Outra obra pioneira que integra com originalidade o dispositivo da veneziana basculante de enrolar é o Edifício Esther, em São Paulo, de Alvaro Vital Brazil (1936).

Um dos arquitetos que mais freqüentemente se serviu das venezianas de enrolar em madeira foi Rino Levi, igualmente formado no ambiente arquitetônico italiano dos anos 20. Desde seus primeiros projetos, como o Edifício Columbus de 1932, a solução da veneziana de enrolar basculante é incorporada por sua versatilidade e adequação às exigências dos espaços de caráter mais íntimo. No projeto de 1948 de um prédio de apartamentos para a Companhia Seguradora Brasileira, em São Paulo, a plasticidade das elevações principais é toda determinada pela alternância da altura das venezianas, somada ao ritmo variável das projeções das mesmas para o exterior.
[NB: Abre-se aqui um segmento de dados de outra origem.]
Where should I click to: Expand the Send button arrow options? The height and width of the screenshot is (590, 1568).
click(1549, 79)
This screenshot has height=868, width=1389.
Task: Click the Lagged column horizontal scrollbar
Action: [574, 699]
Nos anos 40 e 50, grande parte da arquitetura residencial corrente de boa qualidade construída no Brasil adota a solução da veneziana basculante de enrolar. Influenciados, entretanto, pelo estilo de Le Corbusier e pela moderna arquitetura norte-americana, grande parte dos expoentes do modernismo brasileiro abandonam esse dispositivo de proteção das janelas em prol dos brise-soleil e das venezianas em guilhotina ou de correr.

Nos anos 50, com a entrada em operação das primeiras fábricas de alumínio no Brasil, surgem novas possibilidades de desenvolvimento para a indústria da construção, particularmente no ramo de esquadrias e dispositivos quebra-sol. Mas ao passo que as indústrias americanas e européias diversificam os seus produtos, combinando componentes e aperfeiçoando mecanismos de acionamento, a indústria brasileira permanece tímida, possivelmente limitada por questões de custo e de escala de produção, como já se relatou com referência aos brise-soleil.

Somente a partir dos anos 80 surge no mercado uma nova geração de venezianas de enrolar, que recupera o atraso tecnológico em relação aos modelos hoje largamente difundidos nos países mais avançados.

Construídas com palhetas tubulares em alumínio com enchimento de poliuretano expandido e pintura a base de poliéster, as esteiras são leves, facilitando o seu acionamento, ao mesmo tempo em que proporcionam proteção térmica e acústica acentuada. O sistema de articulação das palhetas entre si permite dois estágios de fechamento: um que resulta vedação total da luz e do ar e outro que assegura uma iluminação e ventilação mínimas, através da perfuração das bordas de engaste.